[Saved data entries]
[Start of section]

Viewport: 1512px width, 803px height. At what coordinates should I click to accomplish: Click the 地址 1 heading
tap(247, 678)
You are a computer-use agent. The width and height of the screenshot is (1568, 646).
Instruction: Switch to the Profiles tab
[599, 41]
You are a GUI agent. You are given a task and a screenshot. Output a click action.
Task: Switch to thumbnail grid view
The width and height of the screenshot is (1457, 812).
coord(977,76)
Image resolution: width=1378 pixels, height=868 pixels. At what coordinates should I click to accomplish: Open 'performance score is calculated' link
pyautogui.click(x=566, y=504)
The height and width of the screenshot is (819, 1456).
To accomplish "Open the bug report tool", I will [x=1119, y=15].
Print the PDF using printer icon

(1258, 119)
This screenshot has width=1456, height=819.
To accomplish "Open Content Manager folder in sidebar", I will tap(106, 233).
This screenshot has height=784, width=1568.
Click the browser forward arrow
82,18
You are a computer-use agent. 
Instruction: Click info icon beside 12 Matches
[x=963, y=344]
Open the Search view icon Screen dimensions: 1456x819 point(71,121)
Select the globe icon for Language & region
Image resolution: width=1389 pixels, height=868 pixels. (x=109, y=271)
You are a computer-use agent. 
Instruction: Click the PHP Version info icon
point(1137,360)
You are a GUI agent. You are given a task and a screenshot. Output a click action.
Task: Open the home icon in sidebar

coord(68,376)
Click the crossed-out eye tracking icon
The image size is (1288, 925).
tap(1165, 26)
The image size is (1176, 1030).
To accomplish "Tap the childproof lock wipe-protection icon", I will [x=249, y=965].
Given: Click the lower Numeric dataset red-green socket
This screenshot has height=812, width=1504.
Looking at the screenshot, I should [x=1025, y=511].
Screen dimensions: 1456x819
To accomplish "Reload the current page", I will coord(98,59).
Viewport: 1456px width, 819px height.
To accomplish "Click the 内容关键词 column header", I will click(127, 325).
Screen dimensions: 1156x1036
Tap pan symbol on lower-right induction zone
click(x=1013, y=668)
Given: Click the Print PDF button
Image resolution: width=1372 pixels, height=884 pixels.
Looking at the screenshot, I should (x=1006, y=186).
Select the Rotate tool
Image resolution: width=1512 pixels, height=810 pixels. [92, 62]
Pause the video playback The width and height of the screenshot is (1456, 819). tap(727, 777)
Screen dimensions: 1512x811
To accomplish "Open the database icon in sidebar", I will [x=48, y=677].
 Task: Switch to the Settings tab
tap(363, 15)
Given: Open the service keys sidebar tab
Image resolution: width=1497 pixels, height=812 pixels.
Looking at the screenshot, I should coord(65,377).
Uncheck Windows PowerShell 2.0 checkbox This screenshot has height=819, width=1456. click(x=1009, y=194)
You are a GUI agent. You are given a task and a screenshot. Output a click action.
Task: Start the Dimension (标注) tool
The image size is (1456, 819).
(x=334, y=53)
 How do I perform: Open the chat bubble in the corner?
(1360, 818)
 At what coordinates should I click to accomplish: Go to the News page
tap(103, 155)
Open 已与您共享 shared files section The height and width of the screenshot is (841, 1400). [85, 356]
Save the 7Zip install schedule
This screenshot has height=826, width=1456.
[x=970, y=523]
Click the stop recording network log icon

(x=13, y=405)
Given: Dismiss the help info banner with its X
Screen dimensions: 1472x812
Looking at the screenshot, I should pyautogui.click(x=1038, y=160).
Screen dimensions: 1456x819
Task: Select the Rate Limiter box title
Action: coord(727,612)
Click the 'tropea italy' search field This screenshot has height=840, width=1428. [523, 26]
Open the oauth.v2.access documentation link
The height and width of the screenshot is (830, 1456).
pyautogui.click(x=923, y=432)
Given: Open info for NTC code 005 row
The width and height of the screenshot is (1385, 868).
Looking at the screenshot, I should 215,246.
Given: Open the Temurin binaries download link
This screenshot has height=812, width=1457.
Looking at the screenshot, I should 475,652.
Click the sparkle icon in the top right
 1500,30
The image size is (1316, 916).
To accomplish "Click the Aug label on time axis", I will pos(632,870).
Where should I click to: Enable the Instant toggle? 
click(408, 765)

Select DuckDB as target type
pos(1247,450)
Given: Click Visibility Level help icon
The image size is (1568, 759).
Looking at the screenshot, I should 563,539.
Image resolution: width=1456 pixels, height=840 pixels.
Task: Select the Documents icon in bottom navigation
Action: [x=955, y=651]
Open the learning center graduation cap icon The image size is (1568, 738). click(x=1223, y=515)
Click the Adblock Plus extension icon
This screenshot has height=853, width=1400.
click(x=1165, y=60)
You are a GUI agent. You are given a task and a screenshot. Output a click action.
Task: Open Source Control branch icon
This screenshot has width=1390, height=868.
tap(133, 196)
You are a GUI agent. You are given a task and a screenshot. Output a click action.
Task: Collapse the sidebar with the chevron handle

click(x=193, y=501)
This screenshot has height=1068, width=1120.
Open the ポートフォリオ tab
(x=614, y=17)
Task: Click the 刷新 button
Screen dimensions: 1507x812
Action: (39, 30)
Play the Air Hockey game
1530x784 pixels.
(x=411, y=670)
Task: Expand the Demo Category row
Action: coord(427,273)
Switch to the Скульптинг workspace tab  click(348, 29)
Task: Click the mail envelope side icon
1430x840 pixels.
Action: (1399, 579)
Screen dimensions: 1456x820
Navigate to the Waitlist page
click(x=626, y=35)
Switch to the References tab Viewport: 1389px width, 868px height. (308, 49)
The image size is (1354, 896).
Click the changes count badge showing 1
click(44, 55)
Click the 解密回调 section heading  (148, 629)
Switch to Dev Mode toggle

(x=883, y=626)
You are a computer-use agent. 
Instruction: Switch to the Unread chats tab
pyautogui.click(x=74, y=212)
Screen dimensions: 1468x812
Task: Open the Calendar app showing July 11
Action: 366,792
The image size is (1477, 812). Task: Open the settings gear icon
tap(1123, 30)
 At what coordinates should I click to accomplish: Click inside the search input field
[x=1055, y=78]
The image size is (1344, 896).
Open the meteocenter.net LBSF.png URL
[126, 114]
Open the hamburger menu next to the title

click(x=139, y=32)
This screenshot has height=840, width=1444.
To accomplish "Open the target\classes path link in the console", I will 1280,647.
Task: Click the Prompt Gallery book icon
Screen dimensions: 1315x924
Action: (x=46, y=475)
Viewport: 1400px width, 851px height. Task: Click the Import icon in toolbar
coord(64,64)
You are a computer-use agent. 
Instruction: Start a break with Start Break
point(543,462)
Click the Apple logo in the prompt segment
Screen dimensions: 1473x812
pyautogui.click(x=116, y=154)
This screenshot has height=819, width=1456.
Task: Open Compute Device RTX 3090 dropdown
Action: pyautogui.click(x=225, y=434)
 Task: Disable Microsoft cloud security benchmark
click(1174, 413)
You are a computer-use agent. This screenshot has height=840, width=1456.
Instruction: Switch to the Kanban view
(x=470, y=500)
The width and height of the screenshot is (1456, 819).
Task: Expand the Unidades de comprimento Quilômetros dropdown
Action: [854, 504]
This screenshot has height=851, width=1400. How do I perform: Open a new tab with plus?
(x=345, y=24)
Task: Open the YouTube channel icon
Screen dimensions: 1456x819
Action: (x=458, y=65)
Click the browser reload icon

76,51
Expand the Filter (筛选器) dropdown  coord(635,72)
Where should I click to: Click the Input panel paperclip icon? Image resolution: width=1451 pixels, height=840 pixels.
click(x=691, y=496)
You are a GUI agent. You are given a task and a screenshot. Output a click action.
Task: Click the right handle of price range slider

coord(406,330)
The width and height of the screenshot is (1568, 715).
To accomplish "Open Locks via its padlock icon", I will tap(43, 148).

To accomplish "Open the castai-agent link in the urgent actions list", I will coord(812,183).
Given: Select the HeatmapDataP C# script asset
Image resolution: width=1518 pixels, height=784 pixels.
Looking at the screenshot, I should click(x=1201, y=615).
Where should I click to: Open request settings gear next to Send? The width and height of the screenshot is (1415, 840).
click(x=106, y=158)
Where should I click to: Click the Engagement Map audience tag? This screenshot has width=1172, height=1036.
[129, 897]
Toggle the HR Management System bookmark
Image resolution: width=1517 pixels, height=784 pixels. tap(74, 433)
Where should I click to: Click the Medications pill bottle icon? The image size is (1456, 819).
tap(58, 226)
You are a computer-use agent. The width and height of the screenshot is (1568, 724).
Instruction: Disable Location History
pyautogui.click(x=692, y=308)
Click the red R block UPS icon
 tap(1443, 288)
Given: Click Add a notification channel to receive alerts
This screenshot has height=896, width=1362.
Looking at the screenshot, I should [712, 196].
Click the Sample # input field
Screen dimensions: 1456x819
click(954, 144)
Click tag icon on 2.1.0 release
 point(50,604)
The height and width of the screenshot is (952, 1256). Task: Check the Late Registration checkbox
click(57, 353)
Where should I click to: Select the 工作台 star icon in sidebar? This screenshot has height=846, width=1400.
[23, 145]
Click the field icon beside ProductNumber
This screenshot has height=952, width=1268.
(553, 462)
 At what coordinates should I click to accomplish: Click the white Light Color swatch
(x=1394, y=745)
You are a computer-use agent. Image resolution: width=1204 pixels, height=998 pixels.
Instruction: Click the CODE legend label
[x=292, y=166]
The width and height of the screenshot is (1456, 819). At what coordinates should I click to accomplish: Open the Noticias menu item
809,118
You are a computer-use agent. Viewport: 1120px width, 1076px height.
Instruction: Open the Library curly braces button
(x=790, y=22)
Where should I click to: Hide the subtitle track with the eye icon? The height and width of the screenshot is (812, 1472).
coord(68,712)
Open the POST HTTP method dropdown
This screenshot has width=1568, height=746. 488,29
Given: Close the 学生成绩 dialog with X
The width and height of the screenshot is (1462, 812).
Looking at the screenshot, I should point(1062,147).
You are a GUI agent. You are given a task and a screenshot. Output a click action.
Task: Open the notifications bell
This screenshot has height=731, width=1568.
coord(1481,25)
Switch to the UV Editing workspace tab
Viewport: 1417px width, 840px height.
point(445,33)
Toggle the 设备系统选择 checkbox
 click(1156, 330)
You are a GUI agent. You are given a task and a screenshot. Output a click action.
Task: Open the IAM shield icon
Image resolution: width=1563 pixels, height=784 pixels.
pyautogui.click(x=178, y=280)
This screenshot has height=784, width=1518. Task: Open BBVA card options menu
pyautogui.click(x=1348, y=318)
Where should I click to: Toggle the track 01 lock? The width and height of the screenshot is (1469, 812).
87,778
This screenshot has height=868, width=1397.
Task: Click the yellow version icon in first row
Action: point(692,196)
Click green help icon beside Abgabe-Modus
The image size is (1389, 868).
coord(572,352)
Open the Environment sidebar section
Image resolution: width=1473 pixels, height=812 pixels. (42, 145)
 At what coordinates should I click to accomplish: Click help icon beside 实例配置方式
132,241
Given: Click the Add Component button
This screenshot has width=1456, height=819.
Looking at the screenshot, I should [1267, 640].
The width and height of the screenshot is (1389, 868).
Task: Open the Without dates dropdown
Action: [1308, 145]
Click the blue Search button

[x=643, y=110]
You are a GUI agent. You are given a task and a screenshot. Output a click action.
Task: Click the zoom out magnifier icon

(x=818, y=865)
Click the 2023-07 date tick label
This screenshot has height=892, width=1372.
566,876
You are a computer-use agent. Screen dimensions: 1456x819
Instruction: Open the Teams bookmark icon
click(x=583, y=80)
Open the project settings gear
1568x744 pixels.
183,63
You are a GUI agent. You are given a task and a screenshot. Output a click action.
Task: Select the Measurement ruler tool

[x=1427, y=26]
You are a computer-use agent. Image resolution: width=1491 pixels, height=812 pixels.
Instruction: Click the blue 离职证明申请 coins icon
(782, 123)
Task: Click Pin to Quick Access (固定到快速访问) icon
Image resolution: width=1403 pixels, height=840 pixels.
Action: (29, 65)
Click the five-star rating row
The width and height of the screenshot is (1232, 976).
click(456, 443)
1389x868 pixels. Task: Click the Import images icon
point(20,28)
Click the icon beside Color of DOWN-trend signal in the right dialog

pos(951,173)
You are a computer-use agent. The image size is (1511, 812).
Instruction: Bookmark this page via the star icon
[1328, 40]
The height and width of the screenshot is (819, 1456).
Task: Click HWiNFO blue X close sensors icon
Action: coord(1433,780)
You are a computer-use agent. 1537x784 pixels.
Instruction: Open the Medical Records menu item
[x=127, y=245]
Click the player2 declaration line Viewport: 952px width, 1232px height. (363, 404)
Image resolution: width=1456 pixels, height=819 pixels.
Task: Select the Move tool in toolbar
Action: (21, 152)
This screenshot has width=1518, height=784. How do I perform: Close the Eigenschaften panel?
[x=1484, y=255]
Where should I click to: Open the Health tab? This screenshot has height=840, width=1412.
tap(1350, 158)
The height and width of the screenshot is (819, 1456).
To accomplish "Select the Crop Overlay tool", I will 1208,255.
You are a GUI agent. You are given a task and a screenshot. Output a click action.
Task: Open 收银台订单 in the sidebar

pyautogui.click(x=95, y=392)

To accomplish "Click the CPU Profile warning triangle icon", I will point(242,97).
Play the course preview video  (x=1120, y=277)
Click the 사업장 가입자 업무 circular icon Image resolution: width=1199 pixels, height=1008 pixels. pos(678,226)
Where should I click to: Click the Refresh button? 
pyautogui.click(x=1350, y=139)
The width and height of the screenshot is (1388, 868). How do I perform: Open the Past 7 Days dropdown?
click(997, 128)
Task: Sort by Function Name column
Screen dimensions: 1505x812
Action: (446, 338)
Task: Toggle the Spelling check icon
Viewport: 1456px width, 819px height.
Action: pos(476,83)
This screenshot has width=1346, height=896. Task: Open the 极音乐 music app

[End of section]

TASK DETAILS:
Starting at the line above that holds "Click green help icon beside Abgabe-Modus" and ending at the line that holds "You are a computer-use agent. Screen", transcribe each line exactly and include no other lines.

WRITTEN RESPONSE:
Click green help icon beside Abgabe-Modus
The image size is (1389, 868).
coord(572,352)
Open the Environment sidebar section
Image resolution: width=1473 pixels, height=812 pixels. (42, 145)
 At what coordinates should I click to accomplish: Click help icon beside 实例配置方式
132,241
Given: Click the Add Component button
This screenshot has width=1456, height=819.
Looking at the screenshot, I should [1267, 640].
The width and height of the screenshot is (1389, 868).
Task: Open the Without dates dropdown
Action: [1308, 145]
Click the blue Search button

[x=643, y=110]
You are a GUI agent. You are given a task and a screenshot. Output a click action.
Task: Click the zoom out magnifier icon

(x=818, y=865)
Click the 2023-07 date tick label
This screenshot has height=892, width=1372.
566,876
You are a computer-use agent. Screen dimensions: 1456x819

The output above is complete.